Treat repeated schema failures or growing anomaly counts as an upstream regression and coordinate with CISA or mirror maintainers.

### 2.3 Smoke Test (staging)

1. Deploy the configuration and restart Concelier.
2. Trigger a pipeline run:
   - CLI: `stella db jobs run source:kev:fetch --and-then source:kev:parse --and-then source:kev:map`
   - REST: `POST /jobs/run { "kind": "source:kev:fetch", "chain": ["source:kev:parse", "source:kev:map"] }`
3. Verify the metrics exposed by meter `StellaOps.Concelier.Source.Kev`:
   - `kev.fetch.attempts`, `kev.fetch.success`, `kev.fetch.unchanged`, `kev.fetch.failures`
   - `kev.parse.entries` (tag `catalogVersion`), `kev.parse.failures`, `kev.parse.anomalies` (tag `reason`)
   - `kev.map.advisories` (tag `catalogVersion`)
4. Confirm `concelier.source.http.requests_total{concelier_source="kev"}` increments once per fetch and that the paired `concelier.source.http.failures_total` stays flat (zero increase).
5. Inspect the info logs `Fetched KEV catalog document … pendingDocuments=…` and `Parsed KEV catalog document … entries=…`—they should appear exactly once per run and `Mapped X/Y… skipped=0` should match the `kev.map.advisories` delta.
6. Confirm MongoDB documents exist for the catalog JSON (`raw_documents` & `dtos`) and that advisories with prefix `kev/` are written.
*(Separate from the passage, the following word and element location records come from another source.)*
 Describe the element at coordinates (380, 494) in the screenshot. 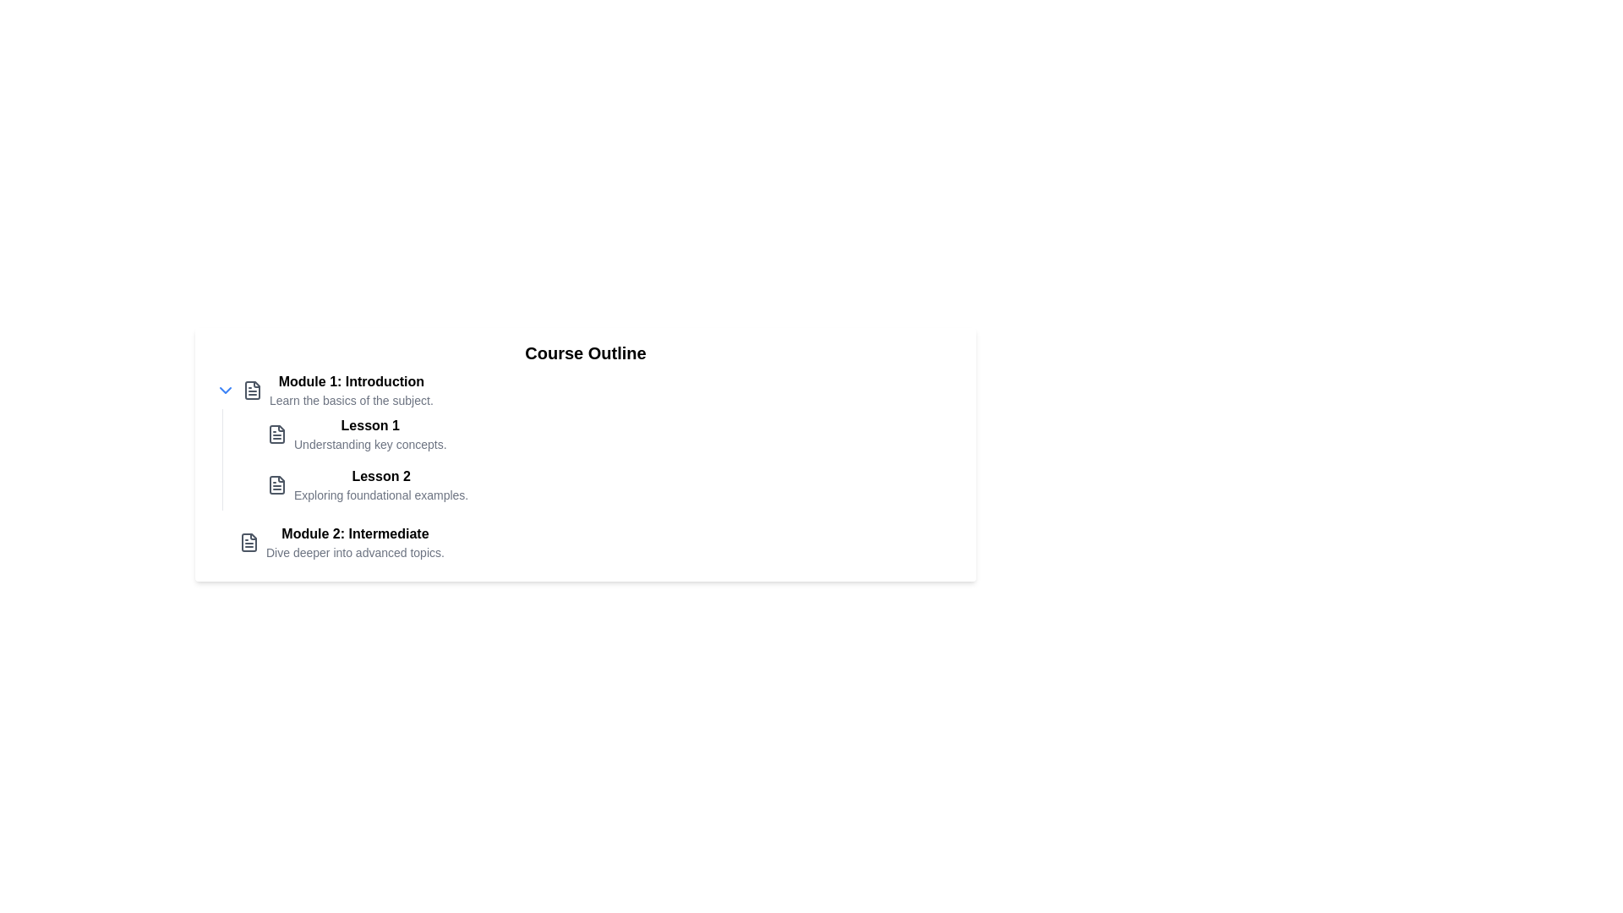

I see `the text label that says 'Exploring foundational examples.' which is styled in a small gray font and appears under the heading 'Lesson 2'` at that location.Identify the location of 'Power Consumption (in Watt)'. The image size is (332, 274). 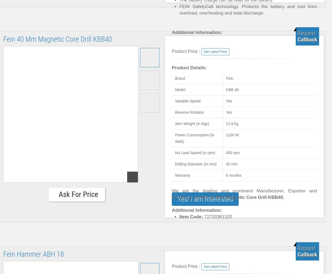
(195, 138).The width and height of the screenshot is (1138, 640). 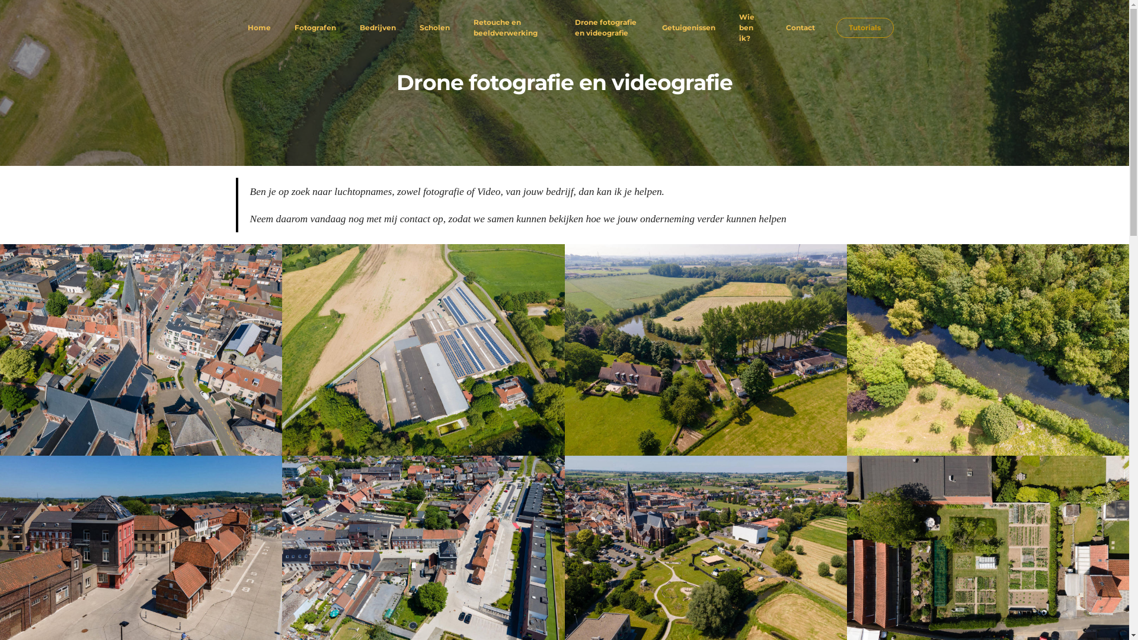 I want to click on 'Scholen', so click(x=434, y=27). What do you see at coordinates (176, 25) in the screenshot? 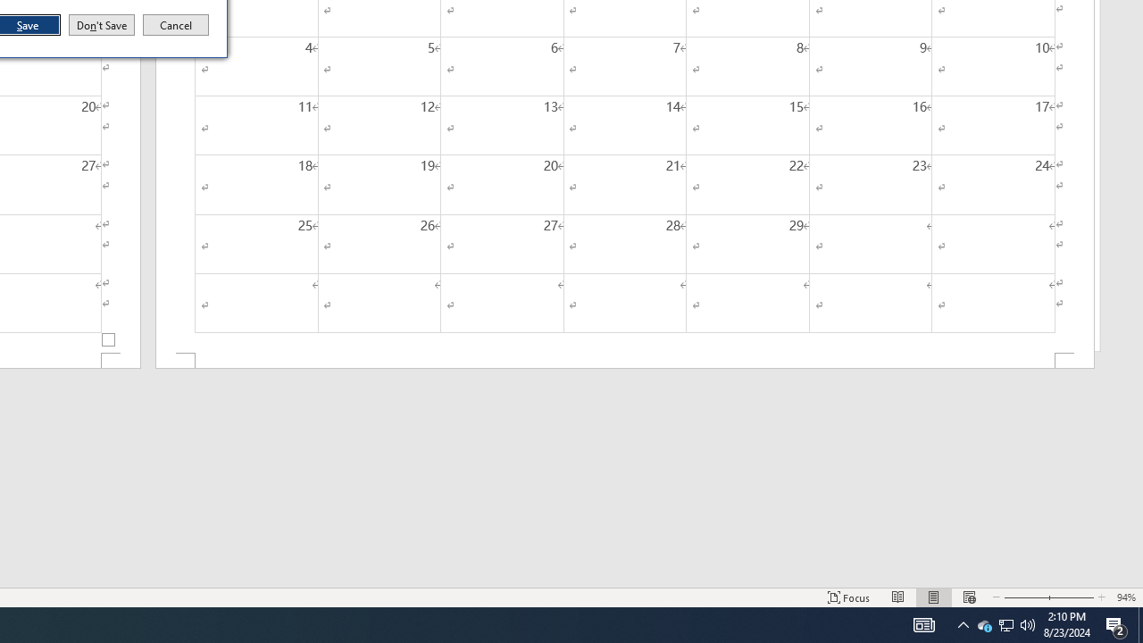
I see `'Cancel'` at bounding box center [176, 25].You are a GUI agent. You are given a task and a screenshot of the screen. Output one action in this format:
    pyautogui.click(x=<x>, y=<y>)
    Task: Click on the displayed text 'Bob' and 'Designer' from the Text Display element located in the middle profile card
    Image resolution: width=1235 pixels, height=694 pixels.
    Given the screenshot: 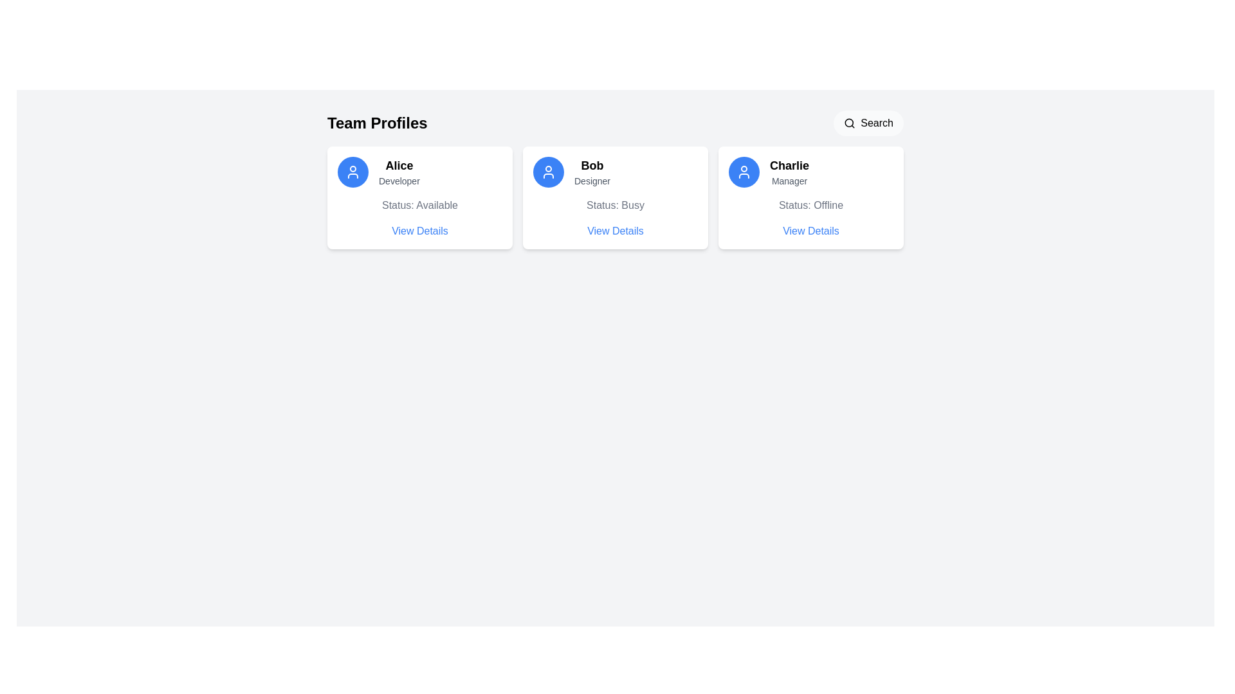 What is the action you would take?
    pyautogui.click(x=592, y=171)
    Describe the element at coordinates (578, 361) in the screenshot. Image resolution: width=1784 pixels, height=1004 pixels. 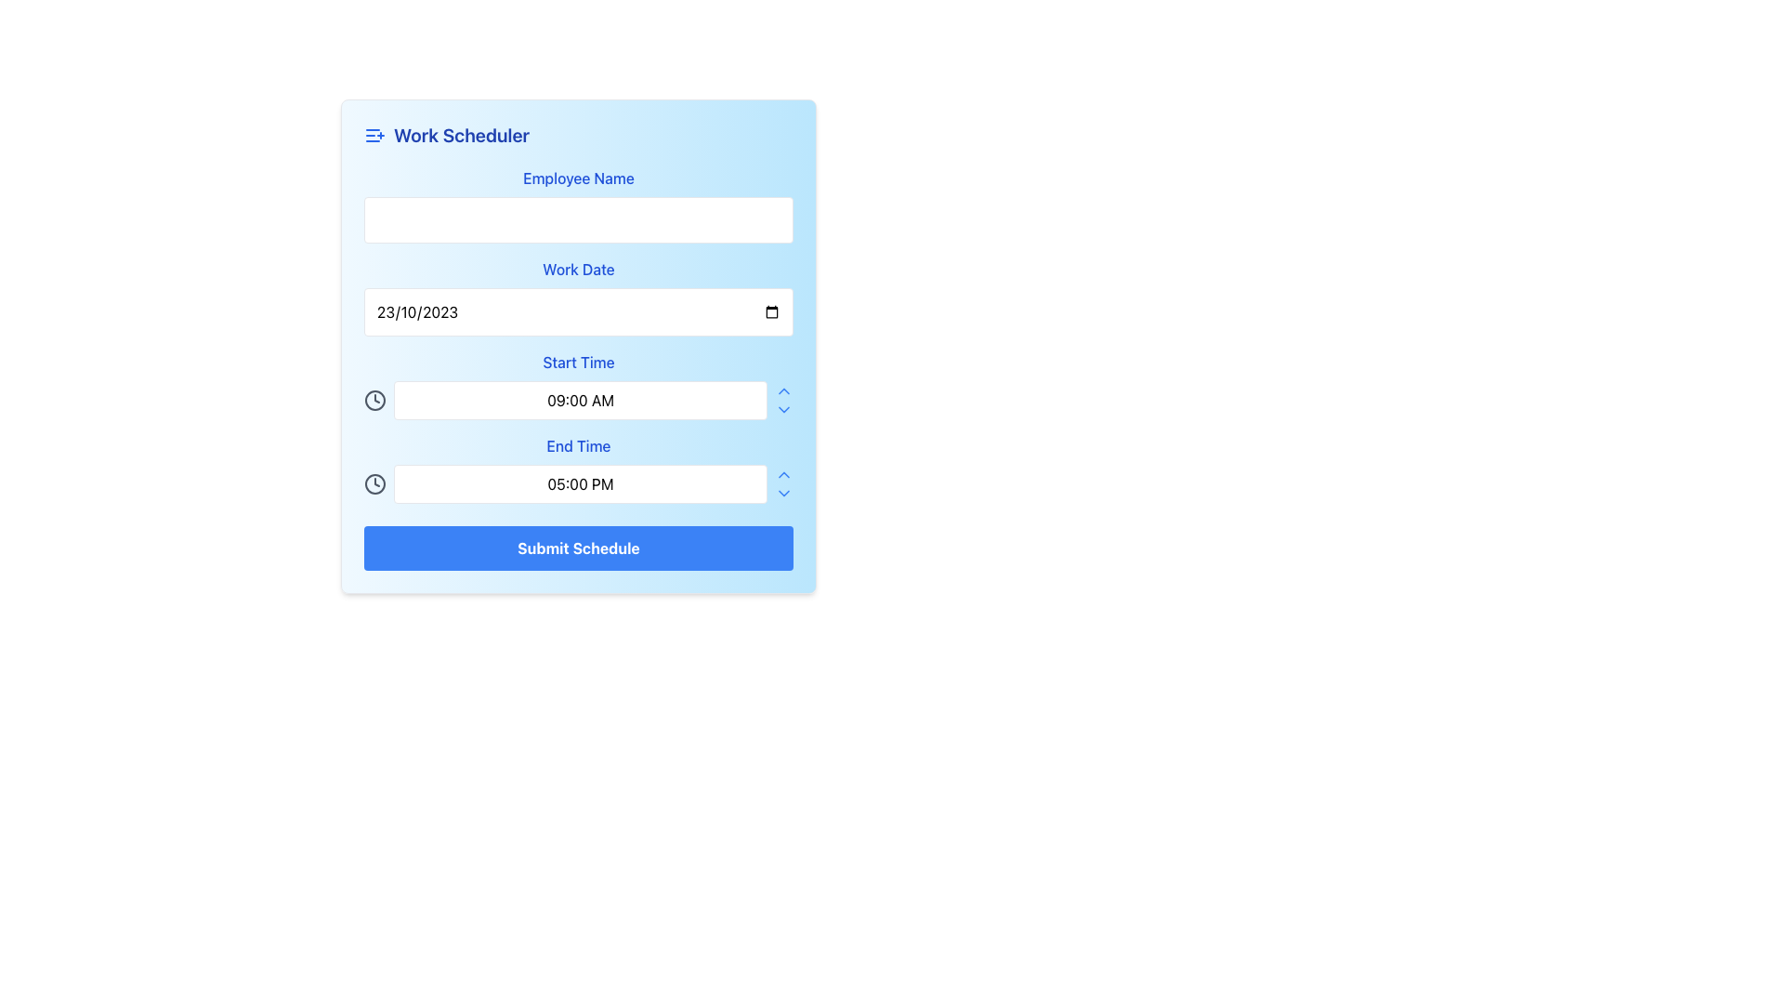
I see `the descriptive label indicating the purpose of the associated input element for specifying the start time, located above the time input text box for '09:00 AM'` at that location.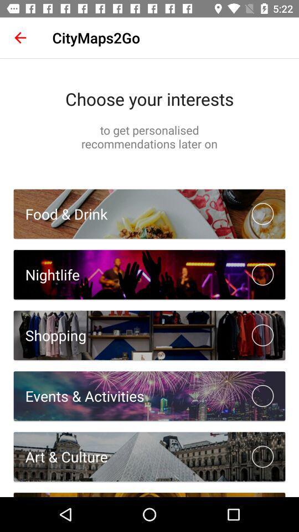 The height and width of the screenshot is (532, 299). I want to click on the to get personalised, so click(150, 136).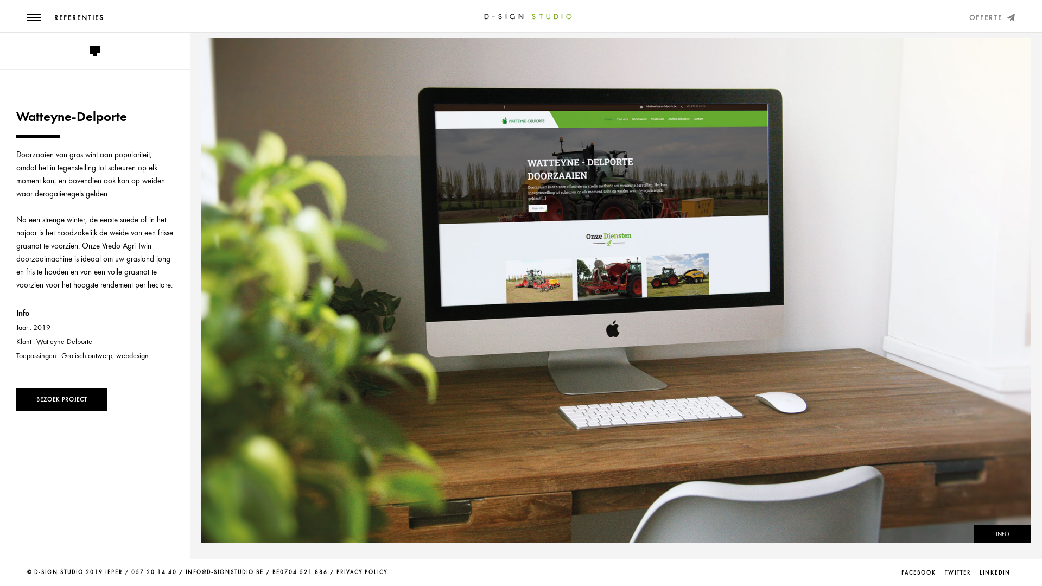 The image size is (1042, 586). I want to click on 'INFO@D-SIGNSTUDIO.BE', so click(223, 572).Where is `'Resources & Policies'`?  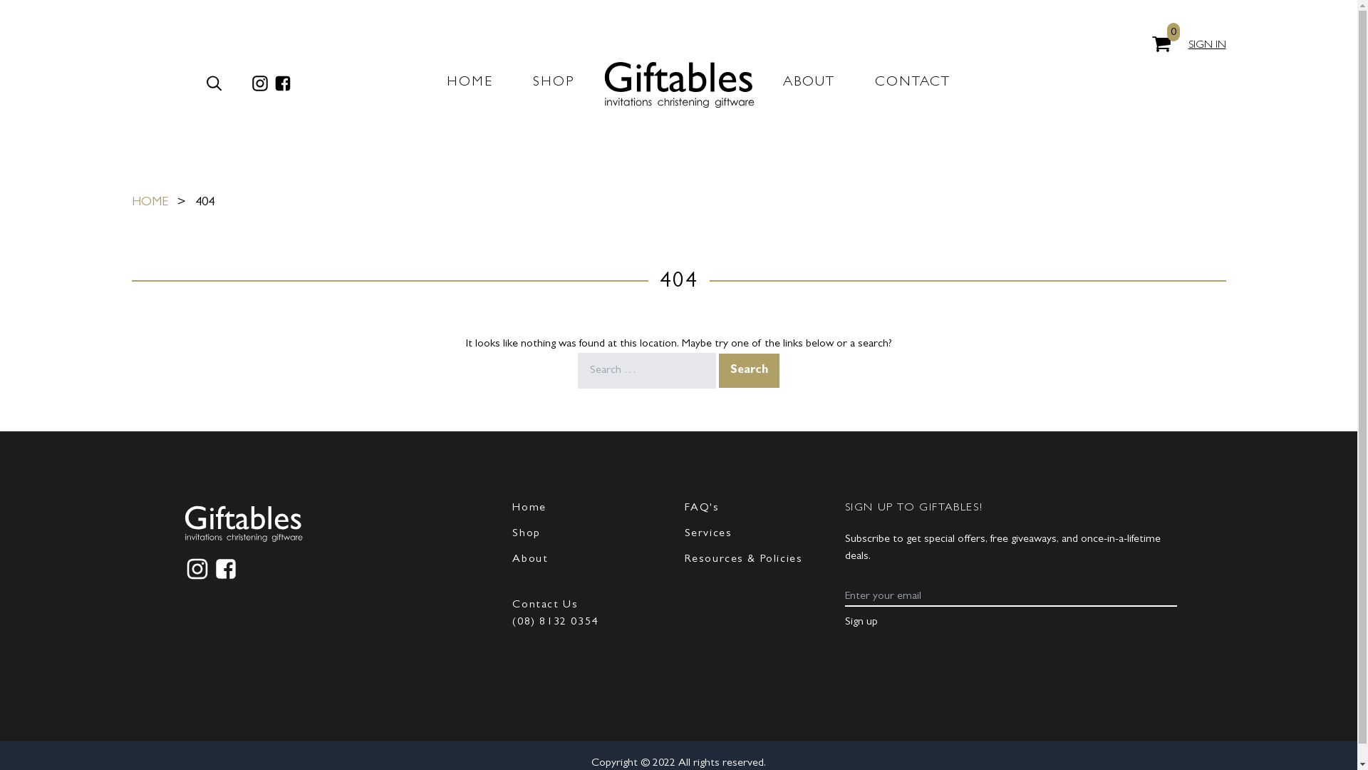
'Resources & Policies' is located at coordinates (742, 559).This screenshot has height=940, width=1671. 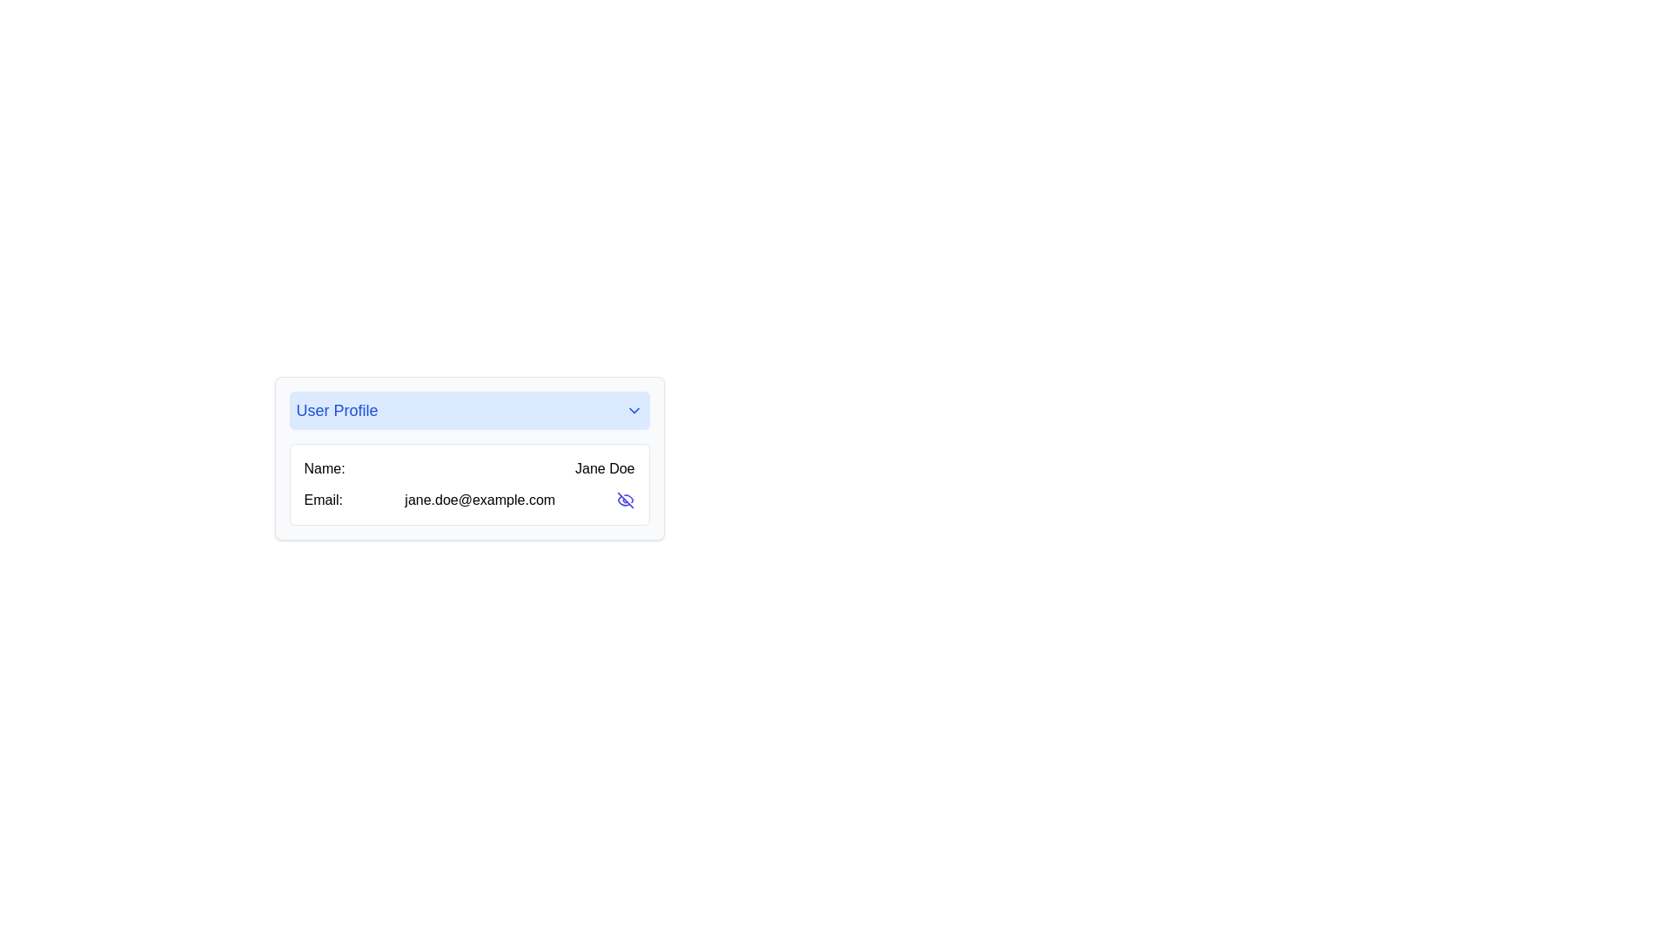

### 2.4 Production Monitoring

- Alert when `rate(kev_fetch_success_total[8h]) == 0` during working hours (daily cadence breach) and when `increase(kev_fetch_failures_total[1h]) > 0`.
- Page the on-call if `increase(kev_parse_failures_total{reason="schema"}[6h]) > 0`—this usually signals an upstream payload change. Treat repeated `reason="download"` spikes as networking issues to the mirror.
- Track anomaly spikes through `sum_over_time(kev_parse_anomalies_total{reason="missingCveId"}[24h])`. Rising `countMismatch` trends point to catalog publishing bugs.
- Surface the fetch/mapping info logs (`Fetched KEV catalog document …` and `Mapped X/Y KEV advisories … skipped=S`) on dashboards; absence of those logs while metrics show success typically means schema validation short-circuited the run.

### 2.5 Known good dashboard tiles

Add the following panels to the Concelier observability board:

| Metric | Recommended visualisation |
|--------|---------------------------|
| `rate(kev_fetch_success_total[30m])` | Single-stat (last 24 h) with warning threshold `>0` |
| `rate(kev_parse_entries_total[1h])` by `catalogVersion` | Stacked area – highlights daily release size |
| `sum_over_time(kev_parse_anomalies_total[1d])` by `reason` | Table – anomaly breakdown (matches dashboard panel) |
| `rate(cve_map_success_total[15m])` vs `rate(kev_map_advisories_total[24h])` | Comparative timeseries for advisories emitted |

## 3. Runbook updates

- Record staging/production smoke test results (date, catalog version, advisory counts) in your team’s change log.
- Add the CVE/KEV job kinds to the standard maintenance checklist so operators can manually trigger them after planned downtime.
- Keep this document in sync with future connector changes (for example, new anomaly reasons or additional metrics).
- Version-control dashboard tweaks alongside `docs/ops/concelier-cve-kev-grafana-dashboard.json` so operations can re-import the observability pack during restores.